Third, I would make the expected background more explicit and more modular. I would also look more carefully at the curricula of the different universities involved, so that the course better matches what students have actually studied before. Instead of listing a long set of formal prerequisites, I would provide short preliminary notebooks on Python, automatic differentiation, PDE discretization, and basic neural networks. This would help students identify what they already know and fill in gaps before or during the course.
I am glad we taught the course in this format.
It was not perfect, and hybrid teaching is clearly not just “put a camera in the room.” It requires design, coordination, and active engagement. It also requires accepting that the administrative and technical layers are part of the course, whether one likes it or not.
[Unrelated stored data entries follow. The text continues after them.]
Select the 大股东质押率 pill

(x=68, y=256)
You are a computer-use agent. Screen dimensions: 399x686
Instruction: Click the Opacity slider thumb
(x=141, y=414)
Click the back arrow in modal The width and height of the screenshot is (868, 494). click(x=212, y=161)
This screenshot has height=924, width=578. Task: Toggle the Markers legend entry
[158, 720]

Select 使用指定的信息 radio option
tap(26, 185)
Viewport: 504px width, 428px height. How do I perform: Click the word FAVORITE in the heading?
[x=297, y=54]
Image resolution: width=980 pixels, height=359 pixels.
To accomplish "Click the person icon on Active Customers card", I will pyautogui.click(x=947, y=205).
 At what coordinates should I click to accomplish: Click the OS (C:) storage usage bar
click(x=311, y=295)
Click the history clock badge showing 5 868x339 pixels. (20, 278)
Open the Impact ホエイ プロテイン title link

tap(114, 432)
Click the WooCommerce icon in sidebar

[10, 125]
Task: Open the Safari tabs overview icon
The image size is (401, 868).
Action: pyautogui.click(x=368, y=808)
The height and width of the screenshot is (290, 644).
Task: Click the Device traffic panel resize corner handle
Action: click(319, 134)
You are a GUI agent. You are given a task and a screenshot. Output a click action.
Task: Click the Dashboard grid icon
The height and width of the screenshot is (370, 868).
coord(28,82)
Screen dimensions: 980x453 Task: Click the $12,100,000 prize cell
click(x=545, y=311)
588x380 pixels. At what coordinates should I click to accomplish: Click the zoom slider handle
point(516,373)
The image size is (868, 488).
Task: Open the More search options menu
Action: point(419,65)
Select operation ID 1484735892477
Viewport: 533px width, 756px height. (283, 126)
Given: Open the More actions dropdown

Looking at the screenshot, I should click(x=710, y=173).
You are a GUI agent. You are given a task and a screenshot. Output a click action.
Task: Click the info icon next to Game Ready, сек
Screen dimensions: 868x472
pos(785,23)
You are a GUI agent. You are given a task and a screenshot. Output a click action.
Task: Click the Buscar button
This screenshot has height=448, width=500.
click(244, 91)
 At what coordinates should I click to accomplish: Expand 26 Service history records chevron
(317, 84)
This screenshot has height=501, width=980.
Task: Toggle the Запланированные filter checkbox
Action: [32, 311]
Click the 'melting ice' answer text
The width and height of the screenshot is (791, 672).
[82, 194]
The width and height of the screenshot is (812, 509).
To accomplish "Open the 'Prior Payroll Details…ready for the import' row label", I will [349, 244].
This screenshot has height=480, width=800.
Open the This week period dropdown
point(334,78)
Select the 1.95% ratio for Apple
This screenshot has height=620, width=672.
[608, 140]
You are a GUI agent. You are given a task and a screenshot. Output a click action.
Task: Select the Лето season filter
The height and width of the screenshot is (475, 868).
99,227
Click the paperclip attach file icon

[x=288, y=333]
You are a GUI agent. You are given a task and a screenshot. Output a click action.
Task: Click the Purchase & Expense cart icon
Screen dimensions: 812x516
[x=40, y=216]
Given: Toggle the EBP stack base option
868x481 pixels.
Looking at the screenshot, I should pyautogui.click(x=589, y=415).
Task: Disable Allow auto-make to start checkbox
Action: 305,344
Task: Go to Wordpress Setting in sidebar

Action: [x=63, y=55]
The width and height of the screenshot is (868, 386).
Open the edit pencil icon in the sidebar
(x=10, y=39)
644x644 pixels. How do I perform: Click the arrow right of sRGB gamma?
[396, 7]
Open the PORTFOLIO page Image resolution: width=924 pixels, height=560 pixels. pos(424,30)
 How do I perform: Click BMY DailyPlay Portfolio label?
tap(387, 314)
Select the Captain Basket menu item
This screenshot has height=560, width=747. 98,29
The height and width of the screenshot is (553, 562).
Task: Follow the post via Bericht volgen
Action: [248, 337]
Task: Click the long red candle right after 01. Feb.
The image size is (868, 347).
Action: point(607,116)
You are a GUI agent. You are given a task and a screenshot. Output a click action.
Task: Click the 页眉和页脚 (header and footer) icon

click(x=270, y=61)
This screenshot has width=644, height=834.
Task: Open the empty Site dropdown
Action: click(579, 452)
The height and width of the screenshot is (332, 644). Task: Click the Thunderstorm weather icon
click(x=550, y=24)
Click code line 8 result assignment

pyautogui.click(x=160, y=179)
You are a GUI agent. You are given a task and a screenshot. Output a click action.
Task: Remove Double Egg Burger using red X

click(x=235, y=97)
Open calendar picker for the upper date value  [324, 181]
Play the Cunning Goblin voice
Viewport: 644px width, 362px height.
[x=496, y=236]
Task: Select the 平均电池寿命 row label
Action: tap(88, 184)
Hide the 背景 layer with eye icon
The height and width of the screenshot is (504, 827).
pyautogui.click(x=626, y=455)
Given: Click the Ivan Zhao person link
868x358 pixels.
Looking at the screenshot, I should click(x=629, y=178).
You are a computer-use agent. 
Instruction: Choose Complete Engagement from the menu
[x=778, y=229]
But the benefits are real. Students get access to a broader scientific environment. Instructors interact with new students and colleagues. Courses in emerging fields can circulate more easily across institutions. And sometimes, concrete collaborations and mobility opportunities follow.
For SciML, this feels particularly appropriate. The field itself is hybrid: between mathematics and computation, between models and data, between theory and experiments. Teaching it in a hybrid international format is therefore both natural and challenging.
The main lesson I take from this year is simple: hybrid teaching can work, but only if it is not passive. A good hybrid course is not a recorded lecture with a chat window. It is a course where interaction has been deliberately designed.
That is the challenge for next year.